Akhirnya aku memberanikan diri untuk mengubur semua perasaan yang kupunya untukmu dan mulai membuka hati kepada yang lain. Ya, seseorang datang, kemudian menjadi suamiku.
Kau marah besar, ketika mengetahui aku menikah dengannya.
"Kamu itu ya, harusnya aku yang menjadi suamimu." katamu kala itu.
Aku tidak bisa memberikan jawaban apapun. Lidahku kelu, tetapi lagi-lagi, logikaku menolakmu. Aku tidak mau terus-menerus disiksa api cemburu.

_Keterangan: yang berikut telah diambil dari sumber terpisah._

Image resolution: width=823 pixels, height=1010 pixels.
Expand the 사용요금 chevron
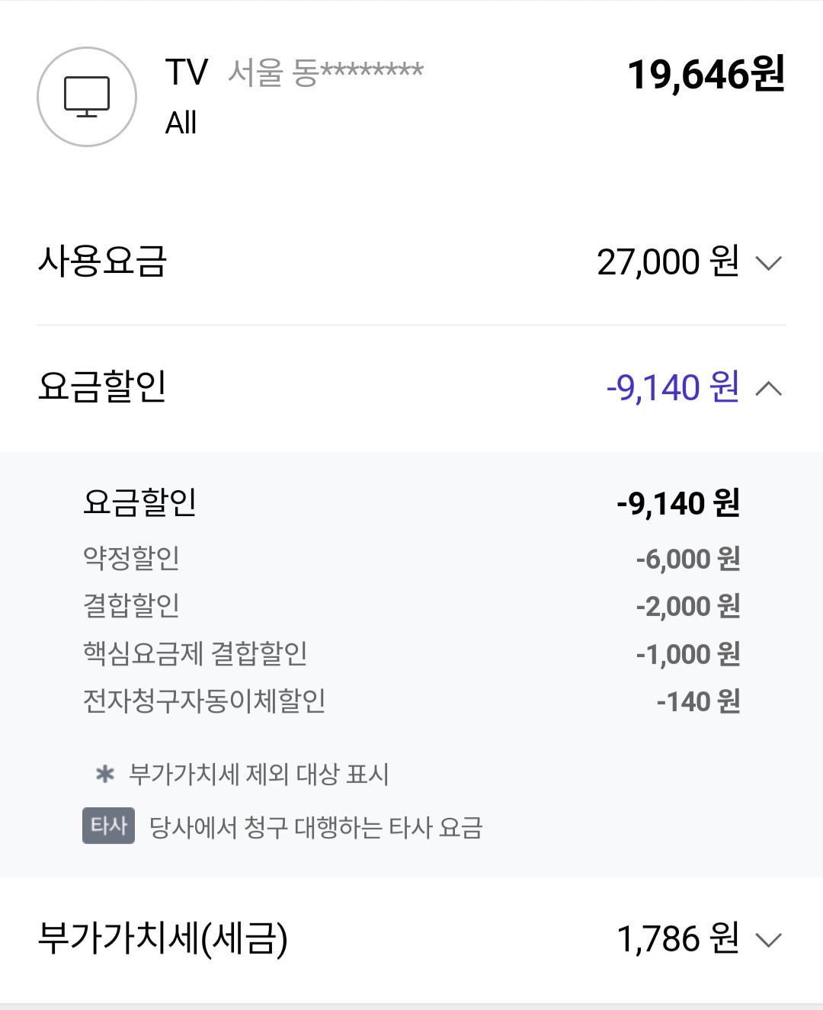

Dua tahun kemudian kamu menikahi gadis lain, dan aku hampir gila dibuatnya. Walaupun sudah menikah, rasa itu masih ada, aku masih mencintaimu. Namun kemudian kamu masih saja selalu datang dan mengatakan bahwa kau pun tidak mampu sepenuhnye melupakanku. Perniakahnmu, dilatarbelakangi oleh  "pernikahanku." Kamu merasa tidak ada lagi yang harus diperjuangkan dariku, maka dari itu kau pun memutuskan untuk mengakhiri masa lajangmu.

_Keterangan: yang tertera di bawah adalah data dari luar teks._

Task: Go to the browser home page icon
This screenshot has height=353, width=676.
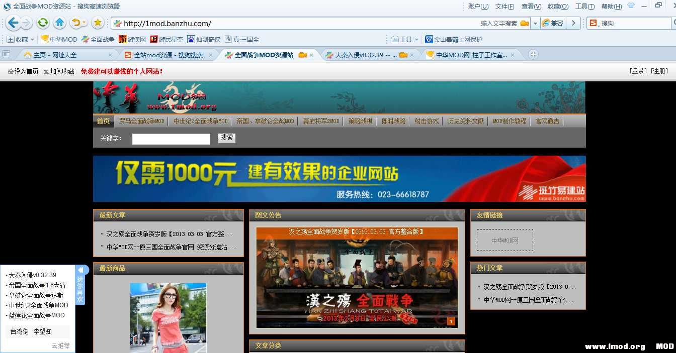Action: [59, 23]
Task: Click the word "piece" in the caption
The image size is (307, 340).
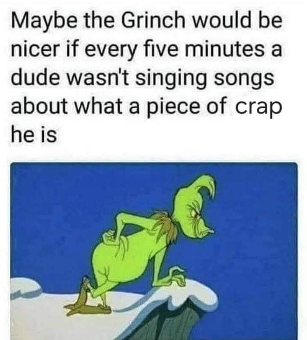Action: point(173,107)
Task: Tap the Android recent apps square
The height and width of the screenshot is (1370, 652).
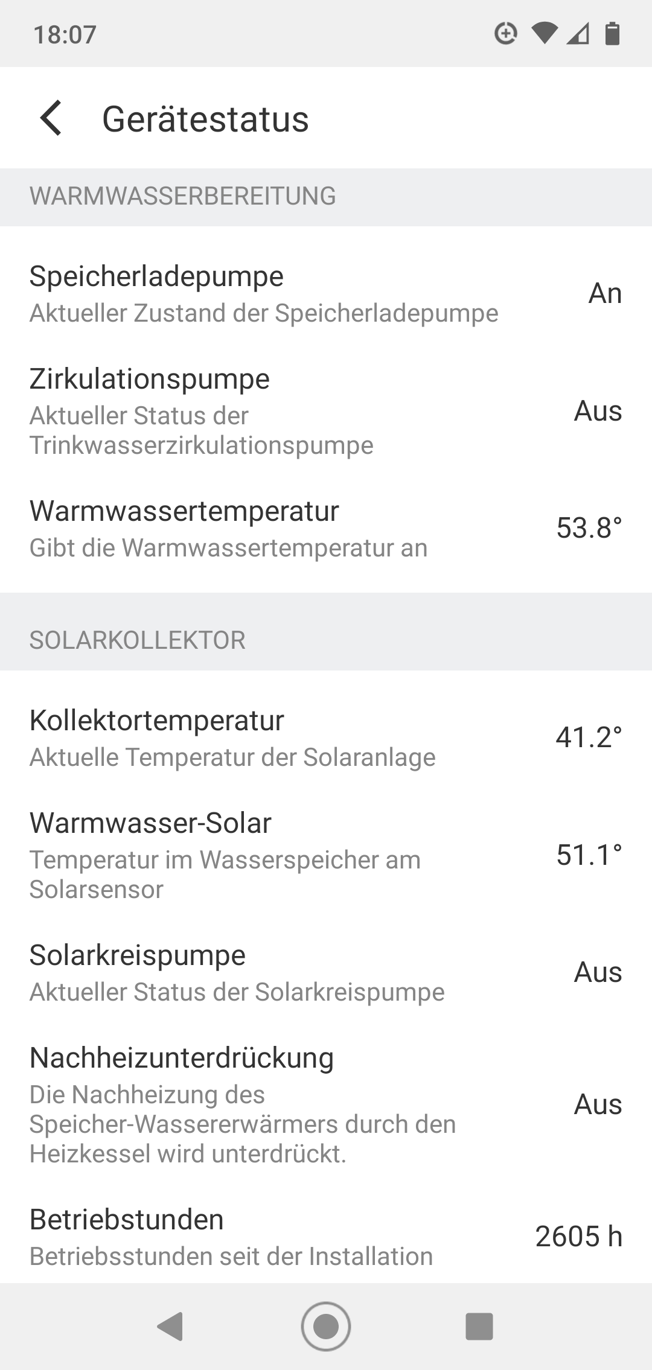Action: pos(479,1327)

Setahun yang lalu, aku berpisah dengan suamiku, dengan alasan paling prinsip. Dia kembali pada agamanya. Kami tidak bisa lagi bersatu. Saat aku kembali merindukanmu, maka senyum perempuan manis di sampingmu lah yang selalu terlintas dibenakku. Aku tidka mungkin memintamu darinya.

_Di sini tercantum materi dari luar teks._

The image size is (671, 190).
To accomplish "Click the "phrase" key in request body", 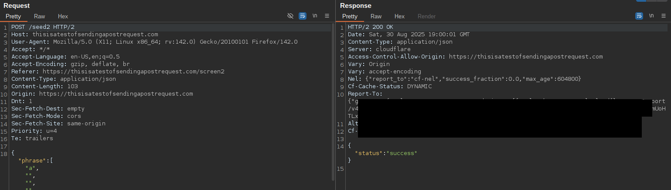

"Aku tidak akan pernah mengganggumu. Namun, jika kau ada waktu, bolehkan aku menikmati kembali hujan beramamu?" gumamku. Sebuah kalimat yang tidak pernah akan sampai ke telingamu.
Hujan semakin deras, ada jutaan rindu yang turun bersamaan dengan rinainya. Ku harap hujan ini turun di tempatmu juga, agar kau turut merasakan siksaan ini, merindukanmu di antara hujan-hujan.